Book Review: Hearers and Doers (Kevin Vanhoozer)

Scripture tells Christians they are children of the light. Having put their faith in Christ, they have been transferred from the power of darkness to the kingdom of his Son. Yet when we read that, but we don’t live that way, we forget out true identity. As many today say, we aren’t being “true to ourselves.” Theologian Kevin Vanhoozer (Research Professor of Systematic Theology at TEDS) believes that for the church to minister most practically, it must read the Bible theologically. It must hear and do God’s word. We are to evangelize, make disciples, and teach them who they are in Christ, for Christ, and with Christ.

Part OneWarming Up: Why Discipleship Matters: Vanhoozer examines the “problems and possibilities for discipleship today” and argues that all people are “always following someone else’s words” (xxv).

Chapter One: these words we imbibe from our culture, whether they be images or stories, “make disciples” when they “arrest the imagination and hold it captive” (xxv). Israel wanted a king like that of the nations. They ended up having idolatrous kings just like the surrounding nations. They kept their eyes on the wrong kings. The church, the body of Christ, must be fed by God’s word to know how to view the world around them properly.

Chapter Two: the surrounding culture is filled with language of fitness, wellness, working out, and nutrition so that you can live the good life and look as good as you want to look. Vanhoozer shows that the culture is a disciple-making force that the pastor-theologian and the church must be able to sift through.

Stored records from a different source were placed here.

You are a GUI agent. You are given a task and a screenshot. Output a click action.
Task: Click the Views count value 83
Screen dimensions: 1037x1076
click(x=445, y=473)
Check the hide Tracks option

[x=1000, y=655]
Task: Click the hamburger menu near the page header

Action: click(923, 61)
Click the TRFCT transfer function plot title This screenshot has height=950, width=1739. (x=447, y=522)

Chapter Three: discipleship is about taking Christ’s future promises and living in them now. The kingdom of God has broken into our world now. Christ is reigning, and his Spirit fills his people. Freedom isn’t found in moral striving and trying to do better. Freedom is found in Christ. We are able to do because we have his Spirit in us. Everyone is being discipled by something. Discipleship in Christ wakes others up from the world’s teaching and gives them the light of Christ’s teaching.

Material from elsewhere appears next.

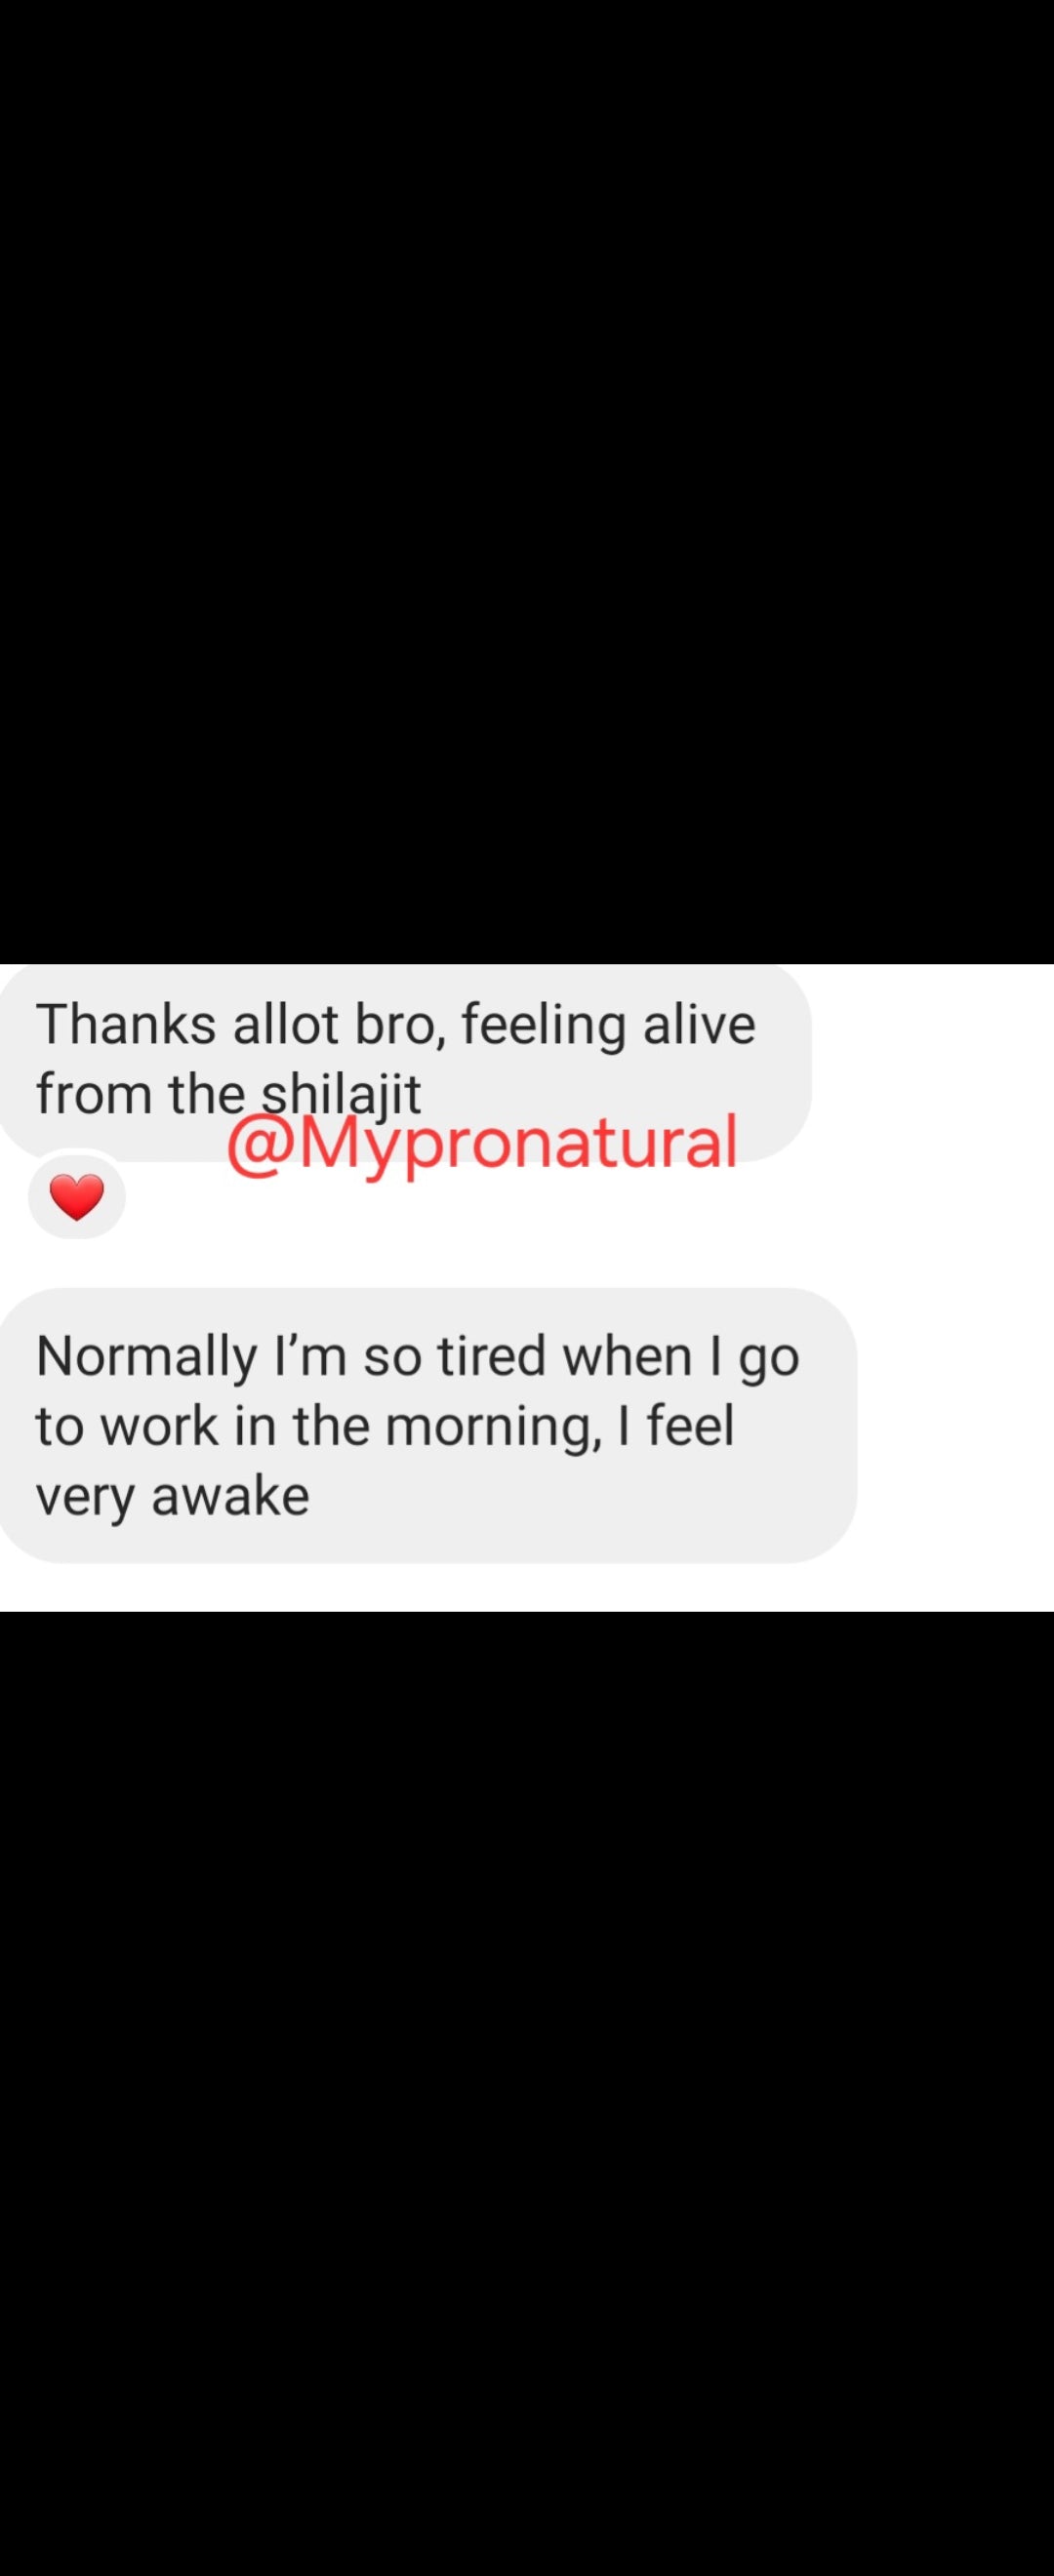
Task: Tap the phrase 'feeling alive' in first message
Action: point(609,1026)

Chapter Four: disciples represent God’s kingdom. They are his imagers, being shaped into the one who is the image of God, Jesus Christ. We are to witness to the kingdom’s arrival and to the Lord as the reigning King over all. We are to understand all things in light of Christ. Churchgoers want to understand the Bible, a wisdom text by God and about God “bent on remaking our deepest convictions, desires, and practices to conform to the gospel” (85).

Part TwoWorking Out: How Discipleship Happens

Chapter Five: the church, the salt of the earth and a place to make disciples, must live by biblical metaphors. To do so, its pastors must minister through those metaphors. Pastors are “doctors of the church” who teach their members know “who they are, why they’re here, and where they should be going” (117). They are eye doctors who give their members the imagination to understand the Bible, to know where they are “between the parts of the Bible and the overarching story; between the Bible and the world in which they live; and between who they are at the moment and who God calls them to be in Christ” (117). Believers need to be able to see where they are in the redemption story. If society’s buildings and institutions are life’s hardware, society’s culture is the software, programming and educating people to think and live a certain way. Pastor-theologians need to counteract that with the Bible’s story and who we are in Christ.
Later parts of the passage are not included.